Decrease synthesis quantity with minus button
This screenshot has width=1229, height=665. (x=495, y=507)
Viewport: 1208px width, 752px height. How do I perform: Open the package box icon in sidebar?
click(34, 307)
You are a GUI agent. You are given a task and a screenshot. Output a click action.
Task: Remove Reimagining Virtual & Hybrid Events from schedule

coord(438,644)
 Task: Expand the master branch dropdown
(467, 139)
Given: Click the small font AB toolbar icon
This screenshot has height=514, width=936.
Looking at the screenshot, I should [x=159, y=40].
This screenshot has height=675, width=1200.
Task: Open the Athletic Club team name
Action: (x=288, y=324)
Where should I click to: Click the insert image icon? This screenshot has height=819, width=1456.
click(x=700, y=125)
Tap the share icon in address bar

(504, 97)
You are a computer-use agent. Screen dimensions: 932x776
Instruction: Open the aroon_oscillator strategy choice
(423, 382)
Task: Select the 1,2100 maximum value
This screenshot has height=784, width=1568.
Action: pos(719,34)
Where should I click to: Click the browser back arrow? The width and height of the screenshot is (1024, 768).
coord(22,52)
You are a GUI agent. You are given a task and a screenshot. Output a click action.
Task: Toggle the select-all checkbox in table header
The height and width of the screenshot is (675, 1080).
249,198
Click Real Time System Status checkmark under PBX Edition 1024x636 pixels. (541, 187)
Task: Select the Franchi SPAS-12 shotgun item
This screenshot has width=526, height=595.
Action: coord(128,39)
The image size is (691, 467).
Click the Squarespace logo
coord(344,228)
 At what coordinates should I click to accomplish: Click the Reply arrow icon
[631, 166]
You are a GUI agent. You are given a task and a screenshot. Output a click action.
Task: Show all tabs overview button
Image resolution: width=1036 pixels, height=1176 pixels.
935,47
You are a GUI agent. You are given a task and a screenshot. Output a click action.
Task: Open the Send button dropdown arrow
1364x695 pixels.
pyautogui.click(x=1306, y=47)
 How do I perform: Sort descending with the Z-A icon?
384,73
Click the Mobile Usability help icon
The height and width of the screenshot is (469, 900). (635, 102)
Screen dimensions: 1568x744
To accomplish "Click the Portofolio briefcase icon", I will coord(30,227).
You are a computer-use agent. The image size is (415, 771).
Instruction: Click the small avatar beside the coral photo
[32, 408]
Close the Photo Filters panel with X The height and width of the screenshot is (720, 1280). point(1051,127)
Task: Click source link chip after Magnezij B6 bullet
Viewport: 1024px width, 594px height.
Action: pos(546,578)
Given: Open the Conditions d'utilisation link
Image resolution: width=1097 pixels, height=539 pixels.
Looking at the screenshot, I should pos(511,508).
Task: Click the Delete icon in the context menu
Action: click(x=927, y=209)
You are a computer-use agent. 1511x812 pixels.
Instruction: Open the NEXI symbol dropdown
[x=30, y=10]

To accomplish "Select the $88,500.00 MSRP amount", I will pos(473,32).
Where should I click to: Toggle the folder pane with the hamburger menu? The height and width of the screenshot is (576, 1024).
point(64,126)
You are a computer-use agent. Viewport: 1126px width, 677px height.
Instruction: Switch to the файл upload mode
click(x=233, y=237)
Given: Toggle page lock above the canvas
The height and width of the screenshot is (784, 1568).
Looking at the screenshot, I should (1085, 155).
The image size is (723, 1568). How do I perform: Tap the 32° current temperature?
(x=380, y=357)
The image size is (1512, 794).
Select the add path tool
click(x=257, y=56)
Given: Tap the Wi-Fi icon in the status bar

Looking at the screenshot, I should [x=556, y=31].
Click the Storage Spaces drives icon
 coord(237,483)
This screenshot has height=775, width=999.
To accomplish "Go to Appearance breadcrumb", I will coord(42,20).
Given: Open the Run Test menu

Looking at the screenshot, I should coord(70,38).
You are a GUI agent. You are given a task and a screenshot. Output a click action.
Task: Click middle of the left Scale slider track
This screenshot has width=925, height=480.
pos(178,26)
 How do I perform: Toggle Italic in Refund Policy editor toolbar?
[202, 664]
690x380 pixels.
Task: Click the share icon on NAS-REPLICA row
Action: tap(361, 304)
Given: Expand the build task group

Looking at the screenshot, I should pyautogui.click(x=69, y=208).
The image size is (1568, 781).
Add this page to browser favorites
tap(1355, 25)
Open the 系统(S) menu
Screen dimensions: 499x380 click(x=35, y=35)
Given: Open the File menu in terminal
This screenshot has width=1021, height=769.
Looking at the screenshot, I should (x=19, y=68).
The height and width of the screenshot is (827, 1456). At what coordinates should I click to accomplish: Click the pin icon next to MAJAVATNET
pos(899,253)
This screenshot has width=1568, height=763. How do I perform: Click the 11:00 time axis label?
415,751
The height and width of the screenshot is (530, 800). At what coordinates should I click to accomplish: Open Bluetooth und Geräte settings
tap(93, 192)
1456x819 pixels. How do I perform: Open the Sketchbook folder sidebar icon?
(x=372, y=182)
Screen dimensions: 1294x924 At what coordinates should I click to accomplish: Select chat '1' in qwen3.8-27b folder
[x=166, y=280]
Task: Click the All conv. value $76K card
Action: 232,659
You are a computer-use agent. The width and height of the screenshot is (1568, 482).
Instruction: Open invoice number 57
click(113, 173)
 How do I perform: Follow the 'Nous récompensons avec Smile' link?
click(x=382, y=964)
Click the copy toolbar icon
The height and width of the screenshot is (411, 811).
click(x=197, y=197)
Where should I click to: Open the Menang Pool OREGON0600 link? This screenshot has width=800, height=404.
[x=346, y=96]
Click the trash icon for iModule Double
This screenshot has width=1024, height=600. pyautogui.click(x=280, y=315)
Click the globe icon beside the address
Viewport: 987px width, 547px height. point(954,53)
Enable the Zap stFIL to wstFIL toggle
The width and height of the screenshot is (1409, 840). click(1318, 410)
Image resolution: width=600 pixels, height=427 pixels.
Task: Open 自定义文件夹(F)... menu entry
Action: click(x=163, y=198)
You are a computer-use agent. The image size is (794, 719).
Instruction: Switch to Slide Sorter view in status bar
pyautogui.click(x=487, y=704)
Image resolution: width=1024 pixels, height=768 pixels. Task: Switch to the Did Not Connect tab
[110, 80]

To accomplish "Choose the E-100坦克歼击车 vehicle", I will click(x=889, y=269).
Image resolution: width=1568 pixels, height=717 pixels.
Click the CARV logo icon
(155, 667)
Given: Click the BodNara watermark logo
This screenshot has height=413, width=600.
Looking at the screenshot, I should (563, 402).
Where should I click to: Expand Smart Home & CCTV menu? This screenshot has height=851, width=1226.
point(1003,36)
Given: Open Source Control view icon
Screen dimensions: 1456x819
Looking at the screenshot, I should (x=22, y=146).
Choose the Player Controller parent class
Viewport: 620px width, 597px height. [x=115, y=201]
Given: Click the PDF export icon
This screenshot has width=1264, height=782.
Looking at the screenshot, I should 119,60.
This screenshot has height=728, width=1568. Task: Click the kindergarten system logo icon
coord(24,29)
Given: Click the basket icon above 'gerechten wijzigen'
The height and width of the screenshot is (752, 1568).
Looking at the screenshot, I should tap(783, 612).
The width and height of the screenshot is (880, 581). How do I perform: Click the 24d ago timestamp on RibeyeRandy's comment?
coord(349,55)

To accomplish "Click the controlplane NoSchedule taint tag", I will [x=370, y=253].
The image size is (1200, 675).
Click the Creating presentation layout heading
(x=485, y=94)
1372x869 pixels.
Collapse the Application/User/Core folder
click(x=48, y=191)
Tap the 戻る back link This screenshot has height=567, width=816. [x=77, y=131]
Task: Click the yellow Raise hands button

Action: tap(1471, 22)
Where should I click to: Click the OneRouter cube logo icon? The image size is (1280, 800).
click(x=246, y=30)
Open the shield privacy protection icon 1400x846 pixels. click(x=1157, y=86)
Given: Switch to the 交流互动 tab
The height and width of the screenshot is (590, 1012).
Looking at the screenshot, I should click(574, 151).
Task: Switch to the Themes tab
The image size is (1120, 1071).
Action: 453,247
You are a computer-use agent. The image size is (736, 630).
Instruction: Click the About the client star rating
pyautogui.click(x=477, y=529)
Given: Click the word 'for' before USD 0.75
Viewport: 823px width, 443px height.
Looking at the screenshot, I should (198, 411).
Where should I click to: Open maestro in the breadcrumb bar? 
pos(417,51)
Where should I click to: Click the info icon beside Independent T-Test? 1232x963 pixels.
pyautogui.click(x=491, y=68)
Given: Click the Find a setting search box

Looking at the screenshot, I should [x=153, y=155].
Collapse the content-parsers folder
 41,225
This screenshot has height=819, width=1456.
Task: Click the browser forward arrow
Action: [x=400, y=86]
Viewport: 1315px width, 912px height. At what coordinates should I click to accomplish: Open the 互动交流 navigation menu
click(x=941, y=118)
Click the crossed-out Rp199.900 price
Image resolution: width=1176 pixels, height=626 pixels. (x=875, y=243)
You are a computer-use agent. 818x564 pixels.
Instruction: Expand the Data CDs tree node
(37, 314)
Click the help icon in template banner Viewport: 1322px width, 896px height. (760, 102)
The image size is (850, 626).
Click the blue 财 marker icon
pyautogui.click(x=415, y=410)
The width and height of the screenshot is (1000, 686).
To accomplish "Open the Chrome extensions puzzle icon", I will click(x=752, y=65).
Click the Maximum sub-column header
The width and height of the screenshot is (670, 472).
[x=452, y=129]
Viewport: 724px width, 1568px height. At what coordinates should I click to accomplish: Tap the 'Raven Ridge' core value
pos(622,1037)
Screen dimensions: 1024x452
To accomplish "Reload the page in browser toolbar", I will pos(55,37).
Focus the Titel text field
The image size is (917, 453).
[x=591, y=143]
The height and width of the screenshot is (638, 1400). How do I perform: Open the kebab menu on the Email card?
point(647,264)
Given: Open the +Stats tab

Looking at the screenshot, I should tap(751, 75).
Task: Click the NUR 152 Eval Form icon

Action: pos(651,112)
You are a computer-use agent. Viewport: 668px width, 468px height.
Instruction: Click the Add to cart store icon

What you have to do – Write out the records above word for word, beginning with their first line and continuing through the line that contains "Click Real Time", including that line.

Completed task –
Decrease synthesis quantity with minus button
This screenshot has width=1229, height=665. (x=495, y=507)
Viewport: 1208px width, 752px height. How do I perform: Open the package box icon in sidebar?
click(34, 307)
You are a GUI agent. You are given a task and a screenshot. Output a click action.
Task: Remove Reimagining Virtual & Hybrid Events from schedule

coord(438,644)
 Task: Expand the master branch dropdown
(467, 139)
Given: Click the small font AB toolbar icon
This screenshot has height=514, width=936.
Looking at the screenshot, I should [x=159, y=40].
This screenshot has height=675, width=1200.
Task: Open the Athletic Club team name
Action: (x=288, y=324)
Where should I click to: Click the insert image icon? This screenshot has height=819, width=1456.
click(x=700, y=125)
Tap the share icon in address bar

(504, 97)
You are a computer-use agent. Screen dimensions: 932x776
Instruction: Open the aroon_oscillator strategy choice
(423, 382)
Task: Select the 1,2100 maximum value
This screenshot has height=784, width=1568.
Action: pos(719,34)
Where should I click to: Click the browser back arrow? The width and height of the screenshot is (1024, 768).
coord(22,52)
You are a GUI agent. You are given a task and a screenshot. Output a click action.
Task: Toggle the select-all checkbox in table header
The height and width of the screenshot is (675, 1080).
249,198
Click Real Time System Status checkmark under PBX Edition 1024x636 pixels. (541, 187)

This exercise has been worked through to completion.